Clinical research studies are increasingly confirming that some patients with implantable cardiac electronic devices may be able to safely undergo magnetic resonance imaging (MRI) exams. Although many new devices that have become available are specifically approved by the U.S. Food and Drug Administration (FDA) for use in a MR scanner (MR-conditional), a growing body of peer-reviewed literature suggests that non-FDA-approved devices (MR-nonconditional) may also be safely scanned, and should no longer be considered an absolute contraindication to MRI. A concise review of this subject has been published in the Journal of Magnetic Resonance Imaging.
In their article, radiologists at the University of Arizona’s Department of Medical Imaging and Division of Cardiology in Tucson explain that patients who have nonconditional ICEDs should not automatically be excluded from having MRI scans. Rather, they should be pre-screened, assessed, and monitored throughout the procedure by skilled electrophysiology staff. Collaboration by clinical staff in the radiology and cardiology departments is an absolute necessity, both to develop and maintain specific protocols for patients with ICEDs and to work together with respect to these patients to ensure the clinical appropriateness, their eligibility, and their safety during and after the procedure. Most importantly, clinicians and staff must be thoroughly trained and knowledgeable of MRI safety.

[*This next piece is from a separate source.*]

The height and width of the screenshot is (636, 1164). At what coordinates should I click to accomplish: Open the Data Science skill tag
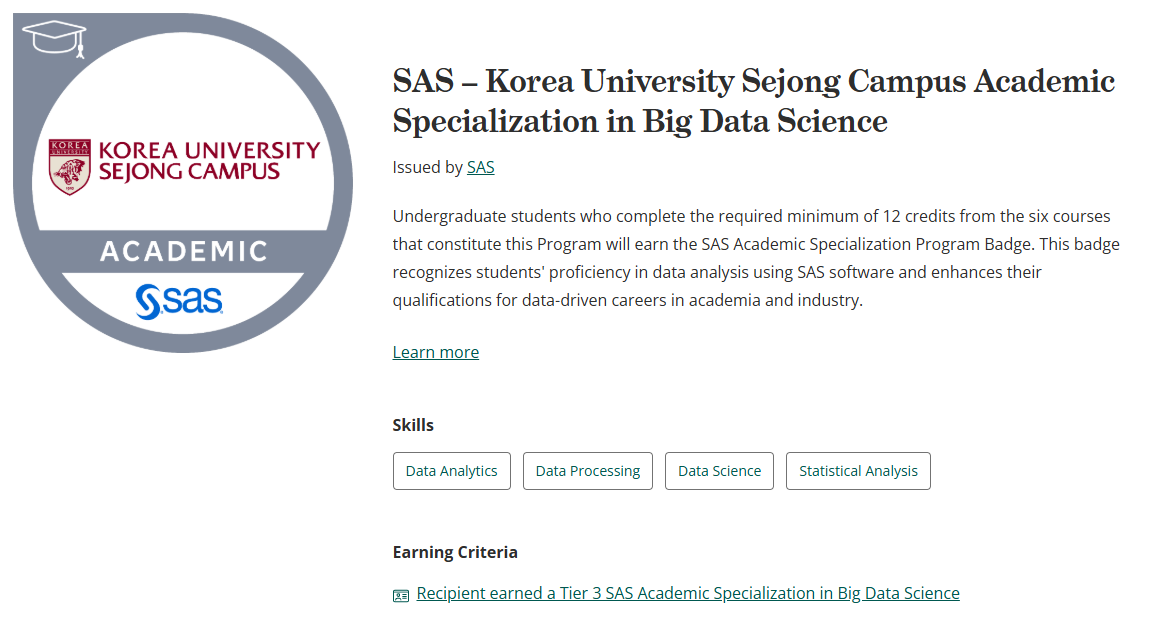pyautogui.click(x=719, y=471)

Lead author Bobby Kalb, MD, associate professor of medical imaging and clinical director of MRI, and colleagues noted prior work that described people with ICEDs have at least a 50% chance of needing an MRI during their lifetime. ICEDs approved for use with MRI systems are growing. However, patients with implanted MR-conditional devices that are designed to improve compatibility with the MRI environment are still a minority of ICED users.
MR-conditional devices differ from nonconditional ones in that they have less ferromagnetic material, contain solid-state Hall sensors that are less likely to be inappropriately activated, and are less susceptible to the issues of lead-tip heating and storage-charging issues. To be deemed MR-conditional, the ICED should also meet the following requirements:
The most commonly reported adverse event occurring with a nonconditional ICED is altered function of the device. Asynchronous pacing or inhibition of pacing may also occur, as well as the inability of the ICED to detect tachyarrhythmias. The ICED may lose its ability of its storage capacitor to charge, causing the battery to deplete. Power-on resets and electrical reset to factory settings may occur.

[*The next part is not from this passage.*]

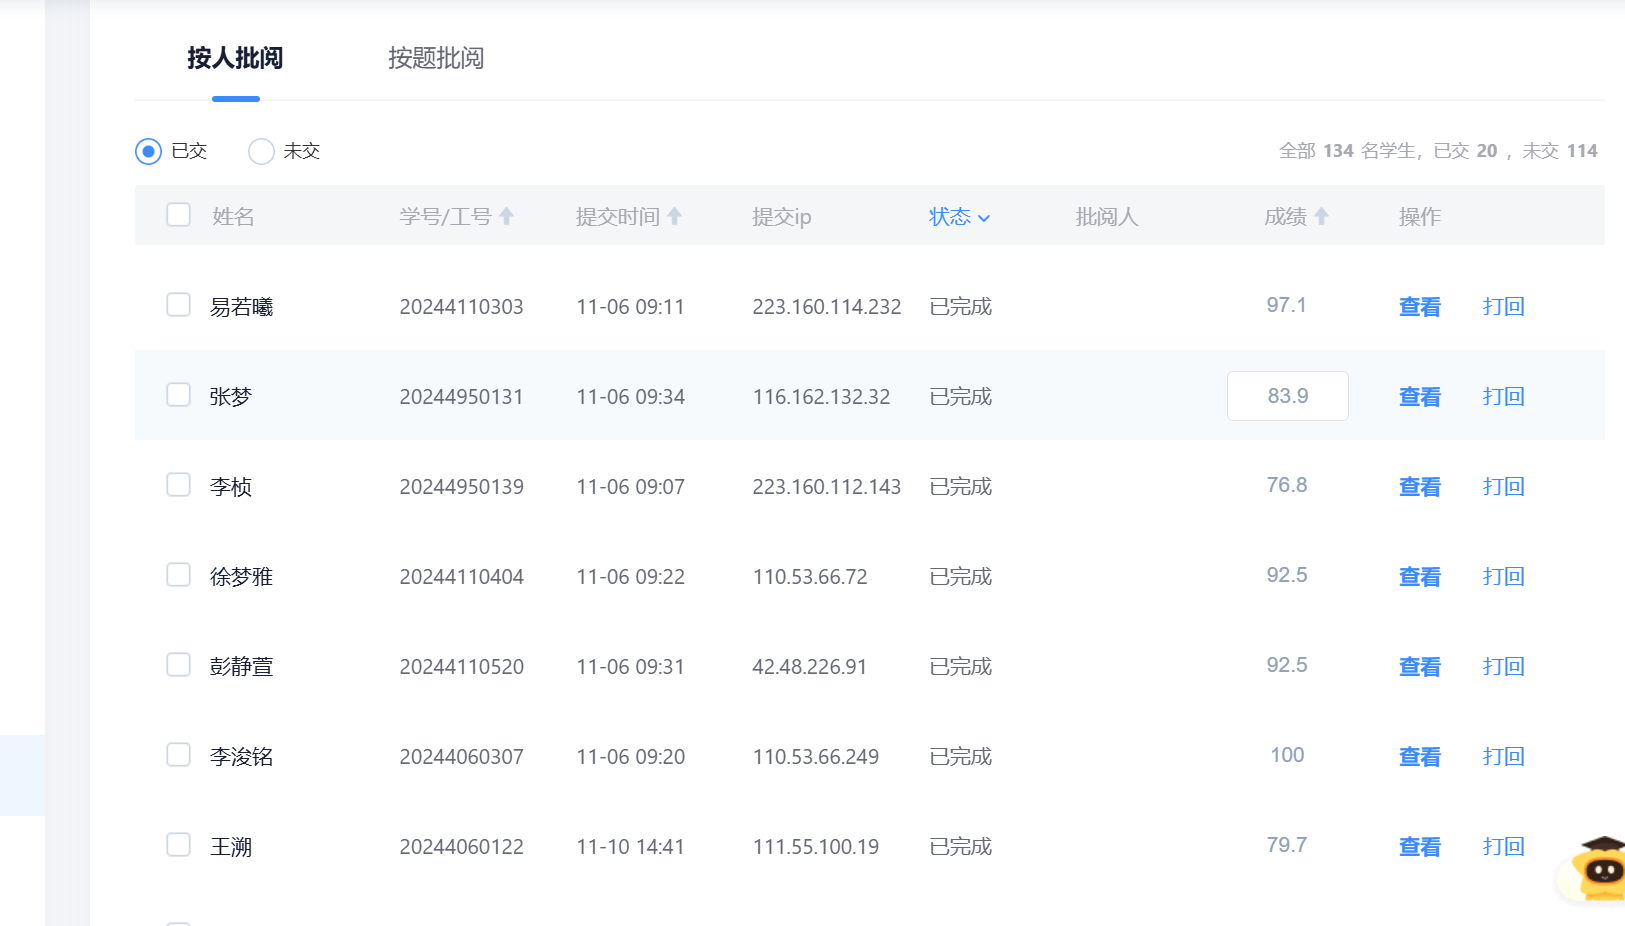Click 打回 for 李桢

click(1503, 487)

Another concern is that ICED leads may act as an antenna for the RF pulse emitted by the scanner. This could induce RF current to flow from the lead into surrounding tissues. However, recent studies have not identified evidence of tissue injury, which the authors attribute to the cooling effects of flowing blood acting as a protective mechanism against large increases in the temperature of the lead tip.
Movement and torque of the ICED is another concern, the effect of the static magnetic field on ferromagnetic objects. This is of negligible concern for patients with current generation devices, the authors advise.
The authors also report that no comparative effectiveness studies have been performed to compare conditional and nonconditional ICEDs using the same scanning protocols. Just as with patients with nonconditional devices, they advise that patients with MR-conditional devices still require monitoring during the exam and that skilled personnel are needed to modify device settings.
The article includes a synopsis of protocol recommendations.
Patients who may undergo a MRI exam need to have a preclinical assessment with electrophysiology experts of cardiology departments. First and foremost, an assessment of the type and conditionality of the ICED is need. This assessment encompasses the hardware design of the device and its programming as well as identification of abandoned or fractured leads and other implanted hardware. A clinical evaluation needs to be made to determine if the patient is pacing dependent. A collaborative decision needs to be made by the ordering physician with cardiology and radiology regarding the cost/benefit analysis of the exam.
If the exam is approved, exam scheduling needs to include scheduling of electrophysiology staff or the ICED device representative to be present.
Informed consent needs to be obtained when the patient arrives for the exam. At the MRI suite, the patient needs to be placed on MR-safe monitoring devices for ECG, heart rate, and pulse oximetry. After completing an ICED evaluation to confirm correct functioning of the device and adequate pacing capture thresholds, the device is programmed to settings that will allow safe MR scanning. Clinical staff trained in advanced cardiac life support is required to monitor the patient during the procedure. Resuscitation equipment is needed to be in the MRI suite and a physician available. Following the procedure, the ICED requires complete evaluation and reprogramming, with a routine follow-up appointment scheduled for the patient at his/her pacer clinic.
The article also briefly reviews specialized topics of retained leads, 3T MRI, performing thoracic MRI exams, and waiting periods for patients with recently implanted devices.
Status of MRI exams and implanted cardiac devices: A review. Appl Radiol.